Seven years after the Nugent Commission laid bare the devastation at the South African Revenue Service (Sars) during the state capture era, President Cyril Ramaphosa is pointing to the tax authority as a blueprint for rebuilding institutional capacity.

Once crippled by political interference, leadership purges, and dismantled specialist units, Sars has now regained its footing and public trust.

Record-breaking revenue collection

During a recent visit to the Sars National Command Centre, Ramaphosa highlighted the tax authority’s achievements in combating the illicit economy and strengthening revenue collection.

Last financial year, Sars collected R2.3 trillion, the highest in its history. According to the president, this money is the lifeblood of the country:

“Basic services are delivered, social grants are paid out to the most vulnerable, public infrastructure is built and maintained, and the machinery of government is kept running.”

The historic revenue haul demonstrates not only efficiency but also the crucial role Sars plays in keeping South Africa’s public services operational.

Nugent Commission: lessons learned

In 2018, Ramaphosa appointed a commission of inquiry led by Judge Robert Nugent to investigate Sars. At the time, morale was low, compliance was declining, and critical units, such as the Large Business Centre, had been gutted.

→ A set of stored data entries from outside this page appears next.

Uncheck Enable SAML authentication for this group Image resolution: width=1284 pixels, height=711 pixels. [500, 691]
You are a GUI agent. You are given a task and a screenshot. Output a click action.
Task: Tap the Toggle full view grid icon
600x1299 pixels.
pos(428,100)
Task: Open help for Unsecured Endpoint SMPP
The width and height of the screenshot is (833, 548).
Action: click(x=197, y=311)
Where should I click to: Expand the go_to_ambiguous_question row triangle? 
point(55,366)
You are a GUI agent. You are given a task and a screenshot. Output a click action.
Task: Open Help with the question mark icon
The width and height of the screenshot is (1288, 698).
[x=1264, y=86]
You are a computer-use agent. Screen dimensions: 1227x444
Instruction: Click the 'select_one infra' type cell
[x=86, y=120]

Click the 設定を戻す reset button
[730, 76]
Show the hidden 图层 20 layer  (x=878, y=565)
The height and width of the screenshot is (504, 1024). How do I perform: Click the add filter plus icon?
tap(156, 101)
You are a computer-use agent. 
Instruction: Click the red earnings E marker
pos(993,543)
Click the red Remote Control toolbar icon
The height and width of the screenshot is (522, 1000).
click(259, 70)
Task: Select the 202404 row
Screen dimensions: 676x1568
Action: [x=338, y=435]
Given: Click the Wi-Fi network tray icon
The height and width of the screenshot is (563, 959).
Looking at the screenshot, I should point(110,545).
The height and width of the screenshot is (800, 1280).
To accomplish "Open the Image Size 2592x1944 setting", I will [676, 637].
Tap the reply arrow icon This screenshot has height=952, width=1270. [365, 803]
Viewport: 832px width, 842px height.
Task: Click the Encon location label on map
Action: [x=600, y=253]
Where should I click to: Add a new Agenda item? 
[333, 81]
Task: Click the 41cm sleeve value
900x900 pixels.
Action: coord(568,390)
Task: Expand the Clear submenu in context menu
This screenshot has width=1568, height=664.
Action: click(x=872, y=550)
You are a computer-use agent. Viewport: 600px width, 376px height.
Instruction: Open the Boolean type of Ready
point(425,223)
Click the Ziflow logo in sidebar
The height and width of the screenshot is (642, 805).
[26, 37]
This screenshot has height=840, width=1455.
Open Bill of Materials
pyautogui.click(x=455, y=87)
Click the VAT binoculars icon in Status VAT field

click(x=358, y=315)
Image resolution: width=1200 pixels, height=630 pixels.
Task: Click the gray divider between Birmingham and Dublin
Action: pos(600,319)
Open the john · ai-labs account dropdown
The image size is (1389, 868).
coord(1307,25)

“Levels of compliance were steadily declining, with both corporate and personal tax collections down,” Ramaphosa said, reflecting on the dark days of institutional weakness.

The Nugent Commission recommended a sweeping overhaul, including the removal of then-Commissioner Tom Moyane, criminal investigations into contracts with Bain & Co, and the restoration of independent leadership, governance, and enforcement capacity.

Restoring trust and efficiency

Ramaphosa said that seven years on, nearly all of the commission’s recommendations have been implemented. Sars has rebuilt specialist enforcement teams, modernized systems, and improved taxpayer services.

“Just five years ago, public trust in Sars stood at 48%. It is now around 75%. Attitudes towards tax compliance continue to improve,” he noted.

This turnaround has had far-reaching implications, helping South Africa exit the FATF grey list and contributing to a sovereign credit ratings upgrade from S&P.

Why it matters for investors

The president emphasized that a credible, efficient tax authority is critical for investor confidence.

“Certainty in tax policy, along with honesty and efficiency in tax administration, are key considerations for investors looking to bring their business to South Africa,” Ramaphosa said.

By positioning Sars as a model for institutional reform, the president is signaling a broader vision: a capable, independent state that can withstand political interference and deliver for its citizens.

A blueprint for other institutions

Sars’ transformation offers lessons for other public institutions damaged during the state capture era. From restoring staff morale to implementing transparent governance and modernized systems, the agency’s recovery shows that institutional resilience is possible, even after years of corruption and mismanagement.

For South Africans, the message is clear: strengthening institutions not only safeguards the economy but also restores public trust, a vital ingredient for nation-building and sustainable development.